Rather, the musical is reminiscent of a spectacle in which the spectacular side of the comedic is brought to the fore, in particular the conflict is formalized, with the ease of undetectable accumulation of ideas for modernity and their apparent quick exposition, their dressing in humor, with manifesto. , which shines enchantingly with the vibrant colors and heterogeneous speech poses, with the rude phrases and, with them, unspoiled archaic. Carnival of morals, characters, images, sounds. As a lavish spectacle in which it seems to rely on instantaneous reaction, short-term effect, fragmentary construction and associative connections, "Misunderstood Civilization" has an arsenal of anecdotal scenes included throughout as far as going through the comedy lyrics the music, the dance, the game to overcome the Bulgarian, native "civilization".

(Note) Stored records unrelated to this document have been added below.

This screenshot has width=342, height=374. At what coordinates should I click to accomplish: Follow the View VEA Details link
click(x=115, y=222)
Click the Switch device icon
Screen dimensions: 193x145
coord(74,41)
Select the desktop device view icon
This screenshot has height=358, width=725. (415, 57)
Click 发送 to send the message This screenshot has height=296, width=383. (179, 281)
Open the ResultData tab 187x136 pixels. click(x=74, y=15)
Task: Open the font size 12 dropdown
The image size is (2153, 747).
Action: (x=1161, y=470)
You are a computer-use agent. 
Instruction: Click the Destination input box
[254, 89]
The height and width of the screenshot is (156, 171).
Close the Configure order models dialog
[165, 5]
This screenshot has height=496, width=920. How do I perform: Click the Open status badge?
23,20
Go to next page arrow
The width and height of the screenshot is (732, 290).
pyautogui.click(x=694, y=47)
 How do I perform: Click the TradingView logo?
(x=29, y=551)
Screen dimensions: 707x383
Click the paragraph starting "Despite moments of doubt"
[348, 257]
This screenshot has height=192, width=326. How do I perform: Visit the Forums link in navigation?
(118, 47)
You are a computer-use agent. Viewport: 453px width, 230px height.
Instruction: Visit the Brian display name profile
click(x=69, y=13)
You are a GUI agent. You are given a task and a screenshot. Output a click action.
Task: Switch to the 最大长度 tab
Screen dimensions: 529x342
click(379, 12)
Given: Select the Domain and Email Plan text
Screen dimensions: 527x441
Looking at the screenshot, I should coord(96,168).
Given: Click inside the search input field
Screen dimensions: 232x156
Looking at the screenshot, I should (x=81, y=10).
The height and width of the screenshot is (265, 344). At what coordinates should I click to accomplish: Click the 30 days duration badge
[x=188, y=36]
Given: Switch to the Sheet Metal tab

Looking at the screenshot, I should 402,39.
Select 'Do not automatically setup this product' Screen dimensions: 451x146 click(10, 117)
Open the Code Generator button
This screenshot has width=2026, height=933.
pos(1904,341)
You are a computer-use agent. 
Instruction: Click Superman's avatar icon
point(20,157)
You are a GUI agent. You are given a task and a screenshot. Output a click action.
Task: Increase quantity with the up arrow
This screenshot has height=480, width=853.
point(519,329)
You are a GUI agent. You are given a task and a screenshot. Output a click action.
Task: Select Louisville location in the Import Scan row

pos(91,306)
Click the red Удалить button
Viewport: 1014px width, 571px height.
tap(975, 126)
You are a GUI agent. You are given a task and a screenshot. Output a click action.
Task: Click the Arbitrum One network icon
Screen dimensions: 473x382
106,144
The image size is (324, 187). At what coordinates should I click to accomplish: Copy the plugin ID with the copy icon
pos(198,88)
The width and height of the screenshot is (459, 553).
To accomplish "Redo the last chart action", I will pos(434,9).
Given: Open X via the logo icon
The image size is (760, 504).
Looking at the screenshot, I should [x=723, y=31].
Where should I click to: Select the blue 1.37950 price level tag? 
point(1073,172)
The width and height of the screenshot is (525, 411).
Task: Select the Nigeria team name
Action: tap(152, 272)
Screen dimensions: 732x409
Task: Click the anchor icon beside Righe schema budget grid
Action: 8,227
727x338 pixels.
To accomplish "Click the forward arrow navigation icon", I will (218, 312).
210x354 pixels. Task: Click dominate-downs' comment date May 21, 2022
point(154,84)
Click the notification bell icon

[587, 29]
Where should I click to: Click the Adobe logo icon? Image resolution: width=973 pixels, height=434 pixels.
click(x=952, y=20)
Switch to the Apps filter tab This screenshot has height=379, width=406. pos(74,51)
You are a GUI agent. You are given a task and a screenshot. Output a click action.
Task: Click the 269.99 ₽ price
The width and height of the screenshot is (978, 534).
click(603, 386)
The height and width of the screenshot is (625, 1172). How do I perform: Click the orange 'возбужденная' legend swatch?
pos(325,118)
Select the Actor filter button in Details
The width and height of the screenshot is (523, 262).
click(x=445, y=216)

Although the weaknesses of the musical were still highlighted here, as they would not be addressed in other cases, there are undoubtedly a number of strengths, some of which were mentioned in passing. The applause of the audience, in response to a satisfied need, is well deserved.
After all, the revival of the Dobri-Soldier play raises the curtain for new and different adaptations that rely on previous achievements. Future performances, we hope, will overcome the plot incompatibilities, not for the sake of plausibility, but rather for the sake of precision in the messages and issues that themselves outweigh the temporal expressions, the seeming fashion, the tendentious.